Harlem icon Bobby Robinson passed away a few days ago. His career in the music business was astounding; he was a consummate independent record man in a world of conglomeration.
I came to his hip-hop imprint, Enjoy, late in the game; in my “younger” days, I just assumed that anything released pre-Run DMC was old school schlock and then someone played me “Spoonin Rap” and my mind was blown. Sugarhill, obviously, had the bigger rep and sales but while the Sugarhill sound in hip-hop’s formative years was loud, brash and fonky, the best singles I heard from Enjoy were the opposite: lean, sparse and funky. The secret was that Bobby had drummer Errol “Pumpkin” Bedward as his in-house producer, then still in this teens(!!!). Bedward and his band, Pumpkin and His Friends, produced the best of the early Enjoy singles including “Love Rap” b/w “New Rap Language,” one of the most potent A/B-sides I know from that era.

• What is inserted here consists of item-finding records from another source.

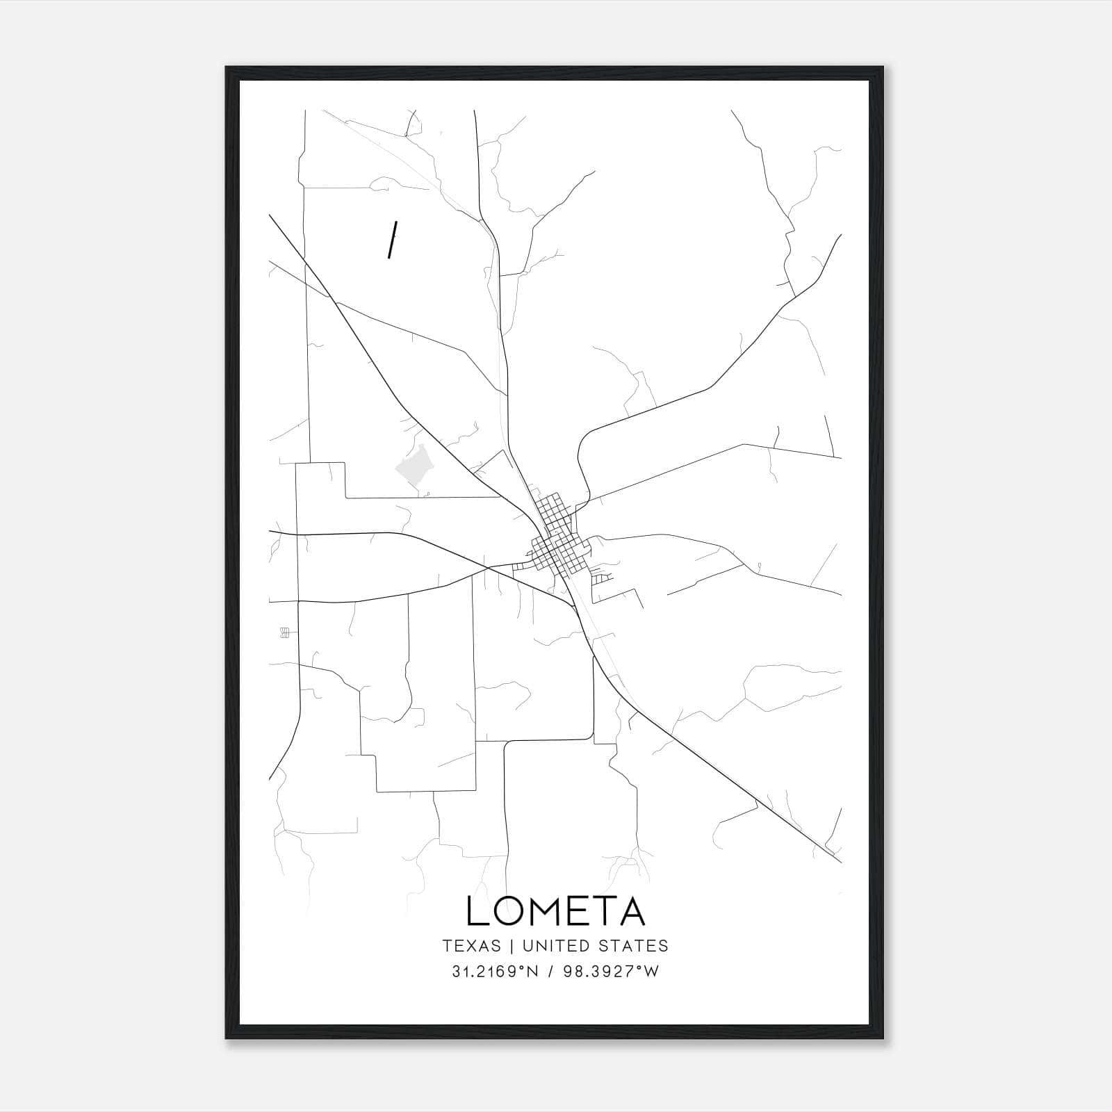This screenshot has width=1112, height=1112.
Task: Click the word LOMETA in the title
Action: tap(555, 911)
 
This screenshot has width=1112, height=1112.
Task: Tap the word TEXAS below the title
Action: tap(471, 946)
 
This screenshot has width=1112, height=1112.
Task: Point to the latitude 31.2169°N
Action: tap(495, 972)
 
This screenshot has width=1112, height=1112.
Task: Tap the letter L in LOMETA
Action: tap(477, 911)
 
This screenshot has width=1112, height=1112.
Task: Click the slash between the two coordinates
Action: tap(551, 972)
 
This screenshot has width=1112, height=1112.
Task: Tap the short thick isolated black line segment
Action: tap(393, 240)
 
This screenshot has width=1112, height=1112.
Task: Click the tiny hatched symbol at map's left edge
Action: tap(284, 632)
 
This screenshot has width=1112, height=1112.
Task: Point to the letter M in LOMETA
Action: tap(546, 911)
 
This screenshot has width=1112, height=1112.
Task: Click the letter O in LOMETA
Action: tap(509, 911)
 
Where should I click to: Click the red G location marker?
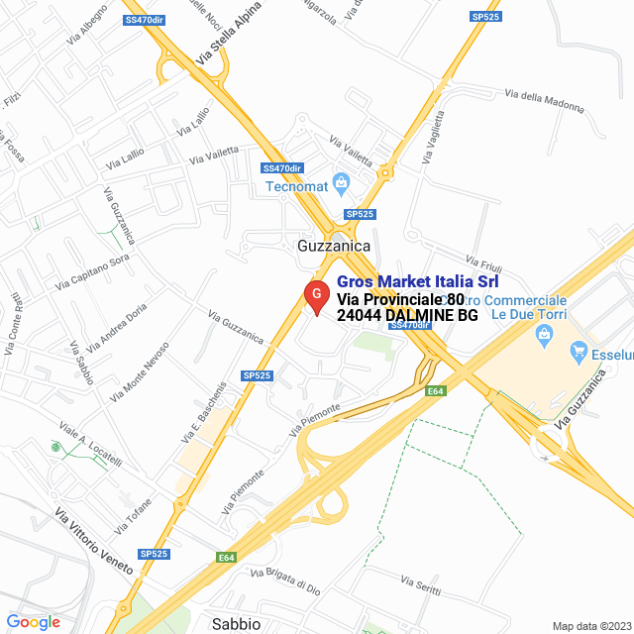315,295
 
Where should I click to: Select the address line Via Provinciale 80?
399,299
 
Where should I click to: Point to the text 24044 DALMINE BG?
407,316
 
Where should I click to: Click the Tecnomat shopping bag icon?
342,181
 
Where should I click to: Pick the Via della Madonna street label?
545,97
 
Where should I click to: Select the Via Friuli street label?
484,264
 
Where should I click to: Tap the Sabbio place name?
236,623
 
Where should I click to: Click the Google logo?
33,622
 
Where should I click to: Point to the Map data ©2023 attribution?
590,626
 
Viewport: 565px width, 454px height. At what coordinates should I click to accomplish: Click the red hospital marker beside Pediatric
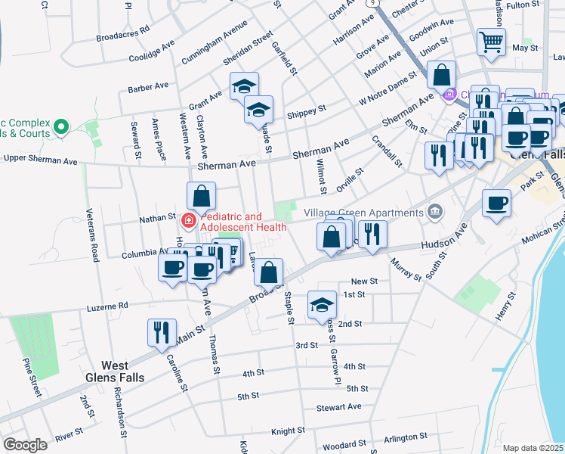tap(189, 221)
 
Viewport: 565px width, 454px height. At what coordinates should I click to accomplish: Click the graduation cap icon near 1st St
tap(323, 304)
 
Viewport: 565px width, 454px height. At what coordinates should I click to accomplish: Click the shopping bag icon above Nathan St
tap(202, 196)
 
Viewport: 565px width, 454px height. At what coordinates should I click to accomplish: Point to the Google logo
tap(26, 445)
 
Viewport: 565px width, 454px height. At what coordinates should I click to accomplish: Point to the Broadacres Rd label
tap(123, 33)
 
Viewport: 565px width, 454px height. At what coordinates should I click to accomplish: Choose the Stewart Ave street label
tap(339, 407)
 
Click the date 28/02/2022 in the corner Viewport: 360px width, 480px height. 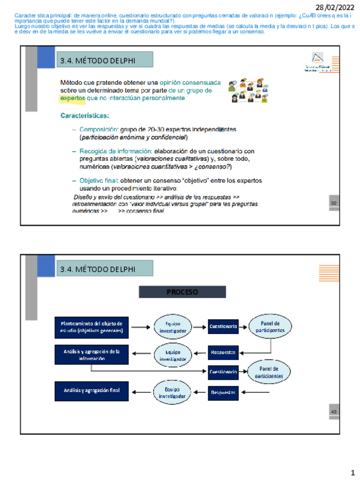tap(335, 6)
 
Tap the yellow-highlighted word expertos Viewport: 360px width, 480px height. tap(72, 98)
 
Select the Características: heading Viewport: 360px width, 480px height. tap(85, 116)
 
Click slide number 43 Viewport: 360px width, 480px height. tap(333, 412)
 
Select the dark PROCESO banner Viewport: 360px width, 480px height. tap(182, 292)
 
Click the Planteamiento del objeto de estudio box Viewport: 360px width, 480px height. tap(92, 326)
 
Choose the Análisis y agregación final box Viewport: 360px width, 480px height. tap(92, 390)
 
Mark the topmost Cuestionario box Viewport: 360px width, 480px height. tap(222, 327)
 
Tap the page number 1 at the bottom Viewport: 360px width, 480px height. tap(352, 472)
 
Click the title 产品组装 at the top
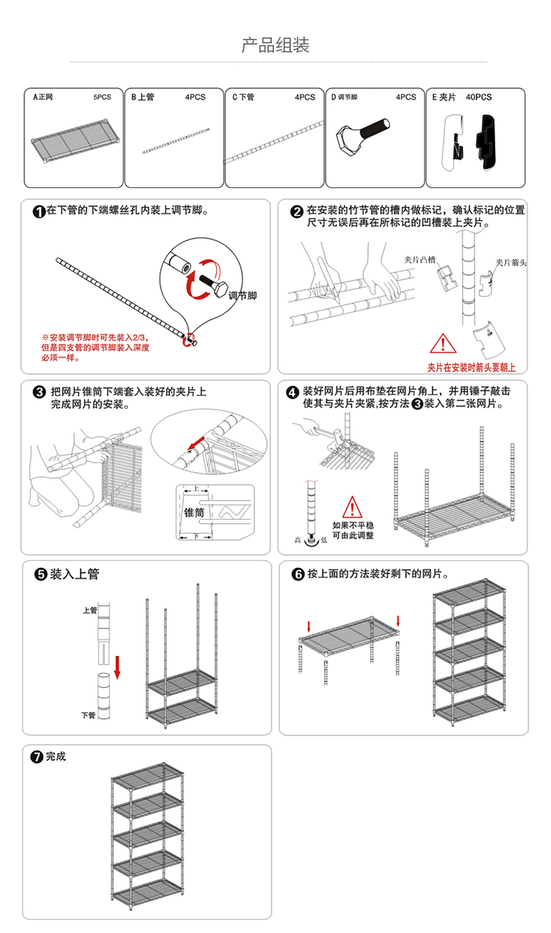[276, 45]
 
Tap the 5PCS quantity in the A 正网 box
[102, 97]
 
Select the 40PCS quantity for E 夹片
[478, 97]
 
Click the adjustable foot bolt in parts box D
[363, 137]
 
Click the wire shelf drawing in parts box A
[76, 139]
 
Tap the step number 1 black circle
[39, 211]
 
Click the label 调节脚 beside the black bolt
[242, 296]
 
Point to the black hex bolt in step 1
[213, 285]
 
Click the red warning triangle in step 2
[442, 344]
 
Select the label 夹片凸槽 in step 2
[419, 260]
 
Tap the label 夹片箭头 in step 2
[511, 262]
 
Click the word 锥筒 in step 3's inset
[194, 512]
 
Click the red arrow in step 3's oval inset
[196, 443]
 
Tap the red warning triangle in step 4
[352, 507]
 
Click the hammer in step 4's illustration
[329, 433]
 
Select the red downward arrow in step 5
[117, 667]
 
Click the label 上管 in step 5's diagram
[90, 610]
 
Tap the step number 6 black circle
[298, 574]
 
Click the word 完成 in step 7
[56, 756]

For Robinson’s part, his success seemed to be a combination of hiring the right talent and also being in the right place at the right time. Sylvia Robinson (no relation) had opened the floodgates with “Rapper’s Delight” and Bobby was able to get Grandmaster Flash and the Furious Five to record with them as well as Spoonie Gee and the Treacherous Three. As I learned in The Big Payback, once Bobby’s records began selling and Sylvia was unable to entice those artists over to her label, she simply stepped to Bobby, waved a check at him and procured them that way (say nothing else about Sylvia but she didn’t f— around).
In any case, Enjoy still ranks as one of the most consistent of any of the old school labels in terms of quality, a testimony to the talent that Robinson collected there for a brief, shining time, and Bobby’s own relentless pursuit of that next hit.
Please check ego trip’s breakdown of the top 10 Enjoy Records.
(You didn’t know ego trip had a website now? Get familiar).
Also peep out this classic comp (reviewed in Classic Material!): The Best of Enjoy Records
Thanks for the tip about egotrip. It has been a fun read.
Bobby Robinson’s passing has had me knee deep in some of the old discs. How come my copy of “Superrappin” doesn’t have the “Message” verse?
Is the version you have on “The Best of Enjoy Records”? If so, that one fades out early. The full version is ~11 min.
Mate, for someone who really knows what they are talking about (and you do) you really should know better. You’re talking about RAP music. Hip Hop is a movement.
KRS One said it best:
“Rap is something you do, Hip Hop is something you LIVE”
Uh dudes, when I said “late in the game,” I didn’t mean, “yesterday.” I meant, “not at the same time I was listening to old Sugar Hill Records.”
And quoting KRS? Really dude, really?
The problem with quoting KRS is?
Either way, Hip Hop is still not a genre.
It’s many things. Including but not limited to a genre
Yeah sorry, you’re wrong Rap as a musical genre is an element of Hip Hop. Rap was around a long time before Hip Hop was even thought of. Ok, “long time” equates to a matter of a few years but in the context of the timeline of something so young, a few years is a long time. The music is called Rap, then there are other elements such as B-Boying or graffiti.
Think about it, what are they doing? They’re rapping right? They’re not hiphopping!
It’s really not going to look cool when you’re trying to sound like an authority on the subject when you ain’t. When you have lived it for 30 years, cool. You haven’t.
The Kris quote describes it pretty good like it or not.
I’m still not understanding what your first response was to. Or what your subsequent responses have been about. You seem to think we’re arguing about something but if that’s the case, I can’t figure out what the argument is actually over.